India has approved the setting up of semiconductor wafer plants, commonly known as fab units, by two consortia costing a total of Rs. 63,410 crores.
India, which wants local production of chips to cut long-term import bills, has renewed a drive to attract investments after a previous attempt failed. The two groups had proposed building plants in India in September.
One of the consortia is made up of Jaiprakash Associates Ltd and TowerJazz and IBM. It plans to set up a plant near New Delhi at a cost of Rs. 34,399 crores, a government statement said on Friday.
The second comprises HSMC Technologies India Private Ltd, Malaysia's Silterra and STMicroelectronics. The group has proposed investment of Rs. 29,013 crores for a plant in the western Gujarat state, the statement said.
The final agreements for the two plants are expected to be signed by August.
With a view to attract chipmakers to set up plants in India, the government is offering concessions including 25 percent subsidy on capital spending, tax breaks, and interest-free loans of about 51.24 billion rupees to each plant.
India's demand for electronics products is forecast to rise nearly 10 times during this decade to reach $400 billion by 2020, causing policy makers to worry that electronics imports, with no major local manufacturing, could exceed those of oil.
Here's the press release issued by the government in full:
Edited by NDTV staff from original story by Reuters
Approval to establish two Semiconductor Wafer Fabrication Manufacturing Facilities in India
The Cabinet has approved setting up of two Semiconductor Wafer Fabrication (FAB) Manufacturing Facilities in India. These FAB units are to be set up by two business consortia, with the following broad project parameters:
(i) M/s Jaiprakash Associates Limited (with IBM, USA and Tower Semiconductor Limited, Israel as partners)
a) Project Cost: Rs 34,399 crore
b) Technology: 90/65/45/28 nm
c) Capacity: 40,000 WSPM
d) Location: Yamuna Expressway, Uttar Pradesh
(ii) M/s HSMC Technologies India Pvt. Ltd. (with ST Microelectronics and Silterra Malaysia Sdn. Bhd. as partners)
a) Project Cost: Rs 29,013 crore
b) Technology: 90/65/45/28/22 nm
c) Capacity: 40,000 WSPM
d) Location: Prantij, Gujarat
Letter of intent will be issued to the two consortia by March 31, 2014. The final agreements are expected to be signed by August 2014. The Empowered Committee has been authorized to take all decisions to implement the FAB projects in furtherance of the decision.
The proposed FABs will create direct employment of about 22,000 and indirect employment of about one lakh.
These FABs will have a big impact on the development of Electronics System Design and Manufacturing eco-system across the country.

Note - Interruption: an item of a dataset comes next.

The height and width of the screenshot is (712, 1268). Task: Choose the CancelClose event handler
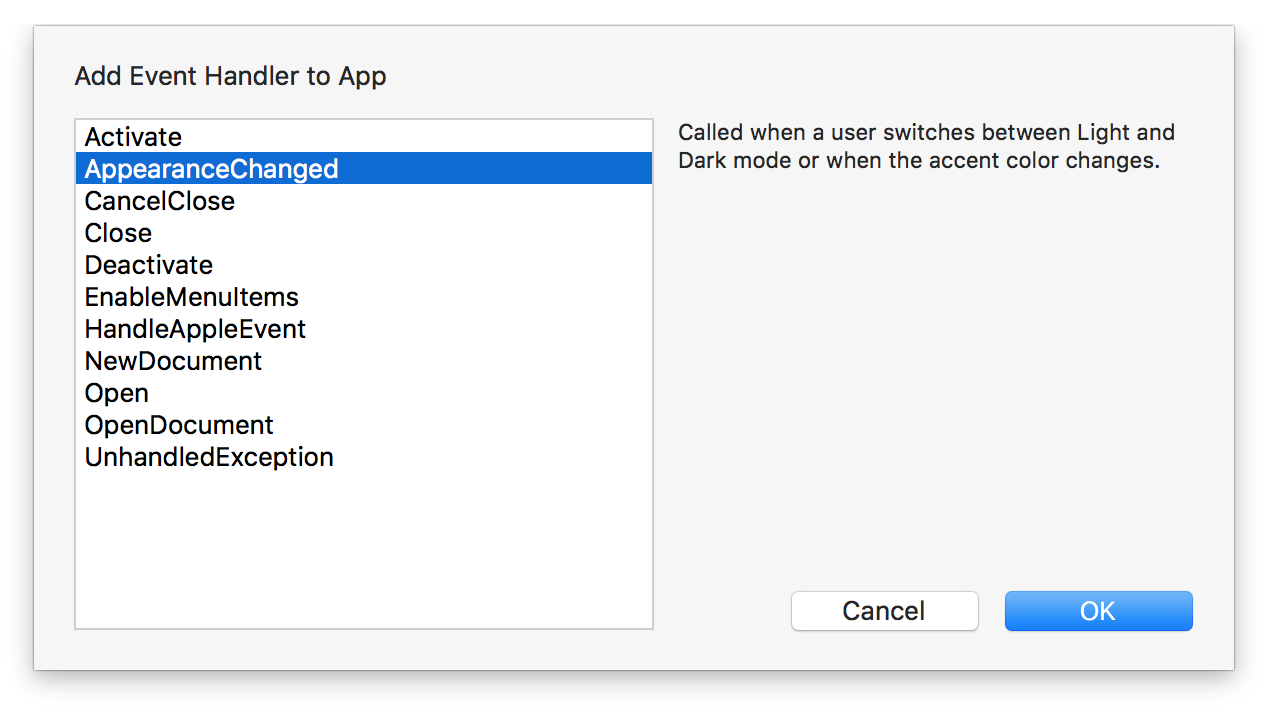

This will help set up a critical pillar required to promote Electronics System Design and Manufacturing in India. The Semiconductor Wafer Fabrication units when set up, will stimulate the flow of capital and technology, create employment opportunities, help higher value addition in the electronic products manufactured in India, reduce dependence on imports, and lead to innovation.
The following main incentives will be extended:
i. 25% subsidy on capital expenditure and tax reimbursement as admissible under Modified Special Incentive Package Scheme (M-SIPS) Policy.
ii. Exemption of Basic Customs Duty (BCD) for non-covered capital items
iii. 200% deduction on expenditure on R&D as admissible under Section 35(2AB) of the Income Tax (IT) Act.
iv. Investment linked deductions under Section 35AD of the IT Act.
v. Interest free loan of approx. Rs 5124 crore each. (Exact amount to be calculated on Detailed Project Report appraisal.)
The Government had in 2011 constituted an Empowered Committee (EC) to identify technology and investors and to recommend incentives to be provided to set up two FAB facilities in the country. The Empowered Committee had issued a Global Expression of Interest inviting technology providers and investors to set up the FAB facilities. This Committee submitted its recommendations to the Government in March 2013. The Cabinet, at its meeting held on 12.9.2013, considered the recommendations of the EC and accorded 'in-principle' approval to the two consortia referred to above and to the package of incentives. The Cabinet also decided that all other FAB manufacturers may also be appropriately and fully apprised of the quantum of subsidy/other benefits/support being offered for establishing FAB facilities in India. Such manufacturers may be asked to indicate their interest / send their responses on specified parameters to the Department of Electronics and Information Technology (DeitY) within a period of four weeks.
As decided by the Cabinet, the second Expression of Interest (EoI) was published, which clearly specified the project parameters required as well as the package of incentives being offered by Government of India. 106 potential FAB manufacturers across the world were also directly addressed. No new proposal has been received for setting up of a FAB as per EoI requirements. The steps taken pursuant to the aforesaid Cabinet decision have doubly assured the transparency of the entire process and also ensured a level playing field.